Я искренне сомневаюсь, что автор оной смотрелся в гневе в зеркало. Видимо, некогда было. В те времена, когда в русском языке зарождались подобные сравнения, между сторонами взаимного раздражения было принято скоропалительно в самом тривиальном значении этого слова палить друг в друга на глазах у секундантов. Ну или тыкать холодным оружием с отнюдь не меньшей суетливостью. Да и зеркала тогда дороговаты были, не в каждом кармане водились.
А Вы, мой дорогой читатель, смотрелись в зеркало или хотя бы в экран смартфона, скажем, после звонка на него Вашего непосредственного начальника, с милой непосредственностью потребовавшего прислать их превосходительству фотографию Вашего бюллетеня для тайного голосования?
Мне доводилось лицезреть себя в зеркале в такие моменты. Бездну, что плещется в подобных ситуациях в расширенных праведным гневом зрачках, сравнивать с блеском я оснований не вижу.
А с чем же тогда её сравнивать? Для ответа на этот вопрос мне пришлось бы в те глубины погрузиться, а мне неохота и страшно. И вообще, может быть, всё дело в освещении. Стрелялись ведь Дантесы с Пушкиными и Мартыновы с Лермонтовыми, подозреваю, не под современными светодиодными светильниками.
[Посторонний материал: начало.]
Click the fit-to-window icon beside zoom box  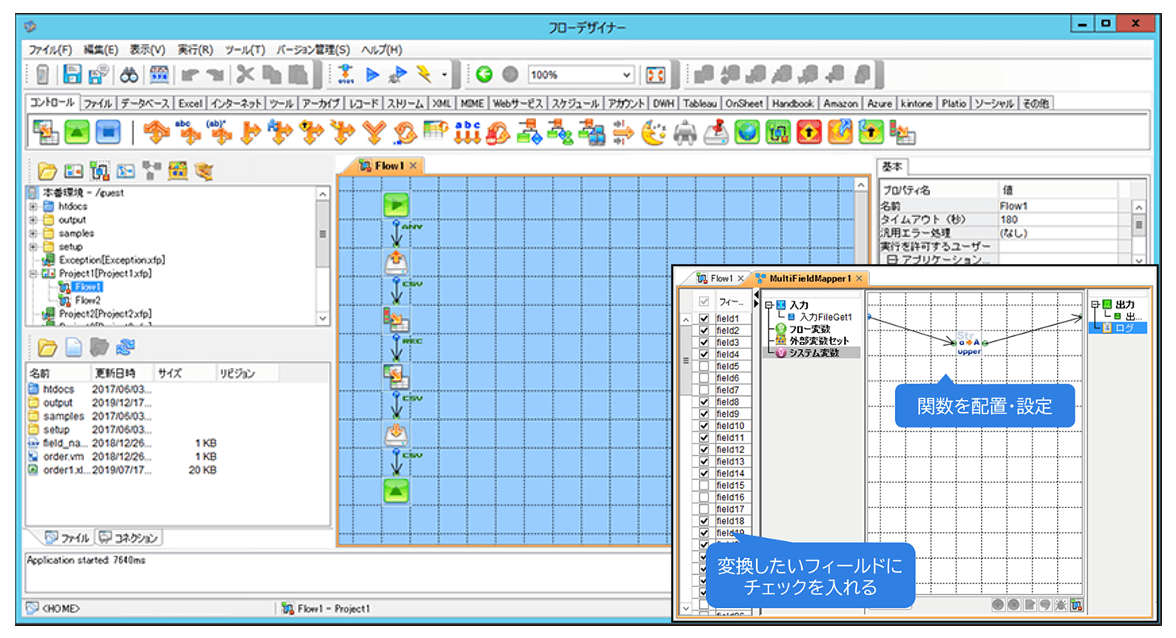(655, 75)
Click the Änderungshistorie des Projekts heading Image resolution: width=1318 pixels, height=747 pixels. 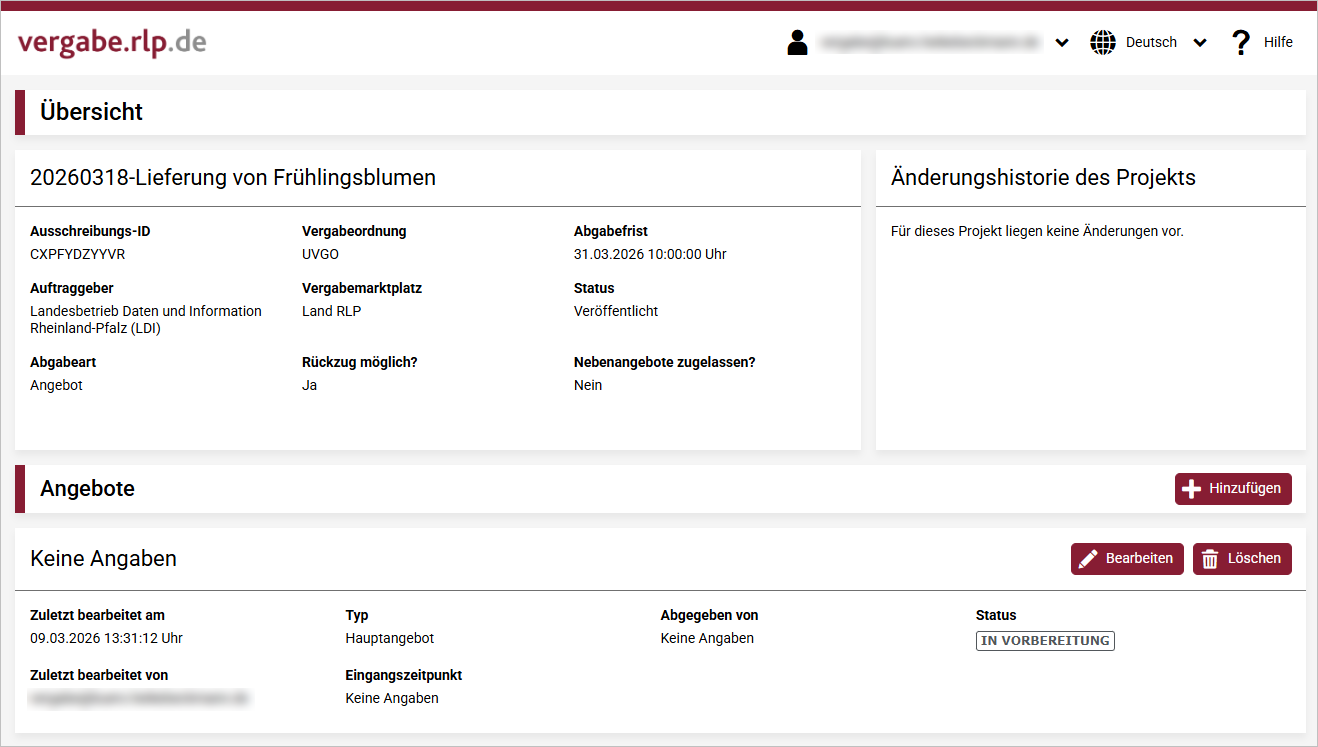coord(1043,178)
Левая рука сама собой зачем–то выключила конфорку под кастрюлей. «В клубах пара чертей пара», – услужливо подсуетился внутренний, – «в Месопотамии был гроб, а теперь завял укроп…»
«В какой Месопотамии? Какой гроб? Городишь. Я там никогда и не был. Ты что, тяпнул уже без меня?» – задумался я было завистливо, – «хотя… как бы ты умудрился?..»
«А, я вспомнил, это было в другой реинкарнации. Ты же тогда был не ты. То есть не этот ты. То есть этот, но… не совсем. Как бы тебе объяснить, чтобы ты отвязался?.. Да нафиг вообще объяснять? Короче, не грузись…», – развеял все мои сомнения и угомонился наконец-то мой внутренний, после чего энергично ушёл в себя.